If you've never stepped through a portal made of living fire, I can confirm two important facts.

One: it does not feel like walking through a doorway. It feels like reality briefly forgetting you exist, then remembering at the last second and panicking.

Two: the air on the other side can hit you so hard it makes you emotional, which is embarrassing when you're trying to look cool in front of the Ancient One.

The portal bloomed open in front of a tiny village like a circular wound in the world, lines of flame stitching themselves into a perfect ring. Beyond it was green—real green, the kind you only see in nature documentaries or wizarding paintings where nobody ever invented diesel engines. The Ancient One stepped through first, calm as if she was entering a tea shop. The rest of us followed in a neat little line, like ducklings about to do something illegal.

The moment my boots hit the ground, I breathed in and almost choked—not because the air was bad, but because it was too good. It was cold and sharp and clean, like it had teeth. It smelled like pine needles, wet dirt, and that faint metallic tang you get right before a storm. No smog, no exhaust, no distant sirens. Just wind moving through trees like it had nowhere urgent to be.

I looked around at the wilderness, then back at the Ancient One. "Okay," I said, trying to sound casual and failing because my voice came out like someone on vacation. "This is… genuinely nice. Where are we?"

"This is Latveria," she replied, hands folded in her sleeves. Her eyes swept the horizon the way a general looks at a battlefield, not a forest. "Eastern Europe. A small agricultural country. Its isolation is precisely why Dormammu's followers chose to hide here—to avoid our detection."

Latveria. The name landed with weight, like a stone dropping into still water. I knew enough about this world's future to feel my stomach do that slow, unhappy twist it does right before something goes wrong. Also, I knew enough about history—both wizarding and Muggle—to recognize the vibe immediately.

A poor place. A forgotten place. The kind of place the powerful point at and say, tragic, before turning away because tragedy is inconvenient.
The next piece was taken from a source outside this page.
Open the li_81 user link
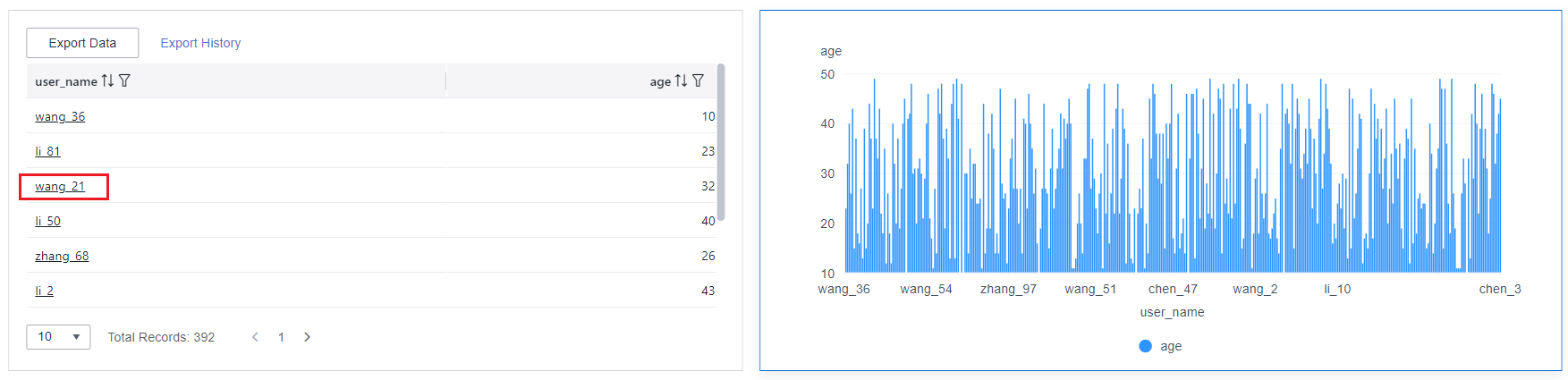The width and height of the screenshot is (1568, 380). [x=47, y=151]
It was bordered by Serbia and Hungary, the Ancient One had told us before we left Kamar-Taj, and it was still basically a feudal monarchy—one of those countries where the word "modernity" arrived late, took one look around, and decided to go somewhere else. No oil. No glittering mineral deposits. No strategic value that made the world's biggest superpower suddenly develop a humanitarian conscience.
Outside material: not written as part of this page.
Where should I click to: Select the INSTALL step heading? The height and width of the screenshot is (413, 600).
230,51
In other words, the United States had never bothered to "liberate" it.

They'd left it under the polite banner of "non-interference in other countries' internal affairs."

Translation: not worth invading.

I didn't say that part out loud because Mordo was already in a mood and I didn't need him deciding I was morally compromised for making jokes during a mission. Still, the thought sat in my head like a bitter candy I couldn't stop tasting.
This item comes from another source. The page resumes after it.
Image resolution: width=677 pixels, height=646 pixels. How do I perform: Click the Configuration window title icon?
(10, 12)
The Ancient One's gaze shifted to the tree line. "Dormammu's followers have built a church here," she continued. "They call it the Dark Church. Their presence has been difficult to confirm because the country's mundane infrastructure is minimal, and the people are—by necessity—quiet."

Agatha, standing a little apart with her black cat tucked against her chest like it was an accessory she'd refused to leave behind, clicked her tongue softly. "Quiet is a euphemism," she murmured. "Desperate people are always quiet. They learn it or they die."

Jericho Drumm—who somehow managed to look like the kind of man who'd already seen the end of the world twice—stared toward the village in silence, as if listening to something the rest of us couldn't hear. Daniel, younger and nervous and trying not to show it, rolled his shoulders as if preparing for a workout that might kill him. Mordo's jaw was set so tight I worried his teeth would crack.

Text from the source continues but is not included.